Through the assistance of some medical students, Elie obtained the loan of a microscope; he studied Infusoria and imagined that he had made divers discoveries; he hastened to write an article, and sent it to the only scientific Russian paper then in existence, the Bulletin of the Moscow Society of Naturalists. To his great joy his MS. was accepted, but before long the young scientist perceived that his deductions were erroneous, for he had mistaken phenomena of degenerescence for phenomena of development. He was able to stop the publication of this article, the first he ever wrote, and it never appeared.

Thanks to Tschelkoff, who lent him a microscope for the duration of the holidays, he was able to study the local fauna of inferior animals. At the beginning of his last year at the Lycée, he read a text-book of geology by a Kharkoff professor and, with juvenile assurance, wrote a critical analysis of it. Inserted in the Journal de Moscou, this was Elie’s first publication; he was then sixteen years old. Encouraged by this success, he sent several other criticisms, but they were not accepted.

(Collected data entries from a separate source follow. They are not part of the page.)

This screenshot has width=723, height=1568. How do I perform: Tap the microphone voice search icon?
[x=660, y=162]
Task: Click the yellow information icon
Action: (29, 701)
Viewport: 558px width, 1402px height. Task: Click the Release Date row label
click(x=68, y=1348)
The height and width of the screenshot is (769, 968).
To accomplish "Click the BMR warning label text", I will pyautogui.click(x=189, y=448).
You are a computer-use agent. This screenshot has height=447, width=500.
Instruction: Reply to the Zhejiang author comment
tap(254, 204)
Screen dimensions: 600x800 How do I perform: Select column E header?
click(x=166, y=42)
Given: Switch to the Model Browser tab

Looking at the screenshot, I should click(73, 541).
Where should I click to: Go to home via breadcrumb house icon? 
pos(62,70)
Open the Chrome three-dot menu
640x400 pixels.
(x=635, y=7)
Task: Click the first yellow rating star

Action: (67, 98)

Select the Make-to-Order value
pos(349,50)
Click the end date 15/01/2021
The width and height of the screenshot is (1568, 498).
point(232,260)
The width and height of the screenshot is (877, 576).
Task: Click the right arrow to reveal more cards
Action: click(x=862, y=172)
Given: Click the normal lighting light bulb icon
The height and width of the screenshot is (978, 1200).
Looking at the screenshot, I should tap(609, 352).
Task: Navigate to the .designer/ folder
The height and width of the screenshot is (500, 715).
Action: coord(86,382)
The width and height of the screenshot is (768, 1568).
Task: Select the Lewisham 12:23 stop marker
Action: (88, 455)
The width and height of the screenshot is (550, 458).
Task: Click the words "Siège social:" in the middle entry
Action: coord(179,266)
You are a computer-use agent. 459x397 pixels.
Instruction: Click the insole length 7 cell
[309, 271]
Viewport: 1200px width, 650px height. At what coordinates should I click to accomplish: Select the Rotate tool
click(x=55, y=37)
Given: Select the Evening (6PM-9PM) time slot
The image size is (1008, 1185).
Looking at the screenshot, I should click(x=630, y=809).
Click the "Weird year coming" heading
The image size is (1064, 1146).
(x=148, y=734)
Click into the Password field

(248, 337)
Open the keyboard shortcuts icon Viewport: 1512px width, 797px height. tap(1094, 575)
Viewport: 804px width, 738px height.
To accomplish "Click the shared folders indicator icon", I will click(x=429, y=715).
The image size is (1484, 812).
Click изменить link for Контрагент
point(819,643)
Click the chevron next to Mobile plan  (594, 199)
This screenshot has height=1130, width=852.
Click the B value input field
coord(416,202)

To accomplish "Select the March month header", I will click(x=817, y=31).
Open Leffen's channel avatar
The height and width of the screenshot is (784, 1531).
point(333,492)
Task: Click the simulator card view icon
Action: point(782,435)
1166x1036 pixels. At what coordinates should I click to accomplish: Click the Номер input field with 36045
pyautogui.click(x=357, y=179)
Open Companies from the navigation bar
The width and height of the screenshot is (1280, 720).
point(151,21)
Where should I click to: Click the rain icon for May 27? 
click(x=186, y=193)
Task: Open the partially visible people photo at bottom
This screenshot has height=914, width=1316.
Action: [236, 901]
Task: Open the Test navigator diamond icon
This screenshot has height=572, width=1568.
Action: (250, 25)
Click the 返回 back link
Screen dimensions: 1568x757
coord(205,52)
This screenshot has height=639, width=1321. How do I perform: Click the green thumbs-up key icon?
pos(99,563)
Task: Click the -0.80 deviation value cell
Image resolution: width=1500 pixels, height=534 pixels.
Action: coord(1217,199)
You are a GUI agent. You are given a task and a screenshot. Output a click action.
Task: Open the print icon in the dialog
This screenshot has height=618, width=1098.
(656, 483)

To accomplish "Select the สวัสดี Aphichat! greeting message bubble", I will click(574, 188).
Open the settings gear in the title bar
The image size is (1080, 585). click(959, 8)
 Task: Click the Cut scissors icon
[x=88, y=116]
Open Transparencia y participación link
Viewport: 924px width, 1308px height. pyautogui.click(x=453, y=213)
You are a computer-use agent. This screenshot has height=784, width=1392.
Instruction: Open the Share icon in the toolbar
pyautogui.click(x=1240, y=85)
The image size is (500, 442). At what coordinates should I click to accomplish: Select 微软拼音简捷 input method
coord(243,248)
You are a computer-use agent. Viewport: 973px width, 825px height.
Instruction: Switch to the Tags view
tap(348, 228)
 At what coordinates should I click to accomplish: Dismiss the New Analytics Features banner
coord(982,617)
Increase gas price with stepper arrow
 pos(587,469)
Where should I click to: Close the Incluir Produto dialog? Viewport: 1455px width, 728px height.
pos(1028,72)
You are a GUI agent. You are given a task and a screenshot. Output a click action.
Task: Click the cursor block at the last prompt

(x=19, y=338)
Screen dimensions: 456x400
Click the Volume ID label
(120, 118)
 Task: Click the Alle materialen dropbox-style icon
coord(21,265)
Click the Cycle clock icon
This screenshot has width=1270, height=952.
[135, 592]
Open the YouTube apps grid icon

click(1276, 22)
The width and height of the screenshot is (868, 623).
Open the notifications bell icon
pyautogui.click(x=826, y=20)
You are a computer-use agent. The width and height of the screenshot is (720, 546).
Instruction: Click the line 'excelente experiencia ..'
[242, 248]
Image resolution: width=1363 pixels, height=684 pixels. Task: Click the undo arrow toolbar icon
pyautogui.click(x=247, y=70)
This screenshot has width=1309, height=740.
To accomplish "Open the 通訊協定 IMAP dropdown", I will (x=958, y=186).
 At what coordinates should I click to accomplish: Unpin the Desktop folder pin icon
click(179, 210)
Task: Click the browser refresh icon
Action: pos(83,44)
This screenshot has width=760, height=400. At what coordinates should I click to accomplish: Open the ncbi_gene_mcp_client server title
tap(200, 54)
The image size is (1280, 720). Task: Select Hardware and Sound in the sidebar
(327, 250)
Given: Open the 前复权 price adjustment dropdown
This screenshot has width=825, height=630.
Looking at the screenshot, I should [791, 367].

The last examinations were coming near: Elie wished to obtain the gold medal, not only out of pride, but in order to prove to his parents that he deserved their assistance in order to go abroad to continue his studies. He therefore provisionally suspended his favourite pursuits and resumed the study of the long-neglected school programme. The last examinations took place in the spring of 1862. It happened to be the Italian Opera season and Elie could not resist the temptations offered him by music. In order to make up the time, he often had to work the whole night long at the cost of severe fatigue.

In spite of this complication, he passed his examinations brilliantly and obtained the gold medal. He now wished for nothing but to devote himself to scientific study.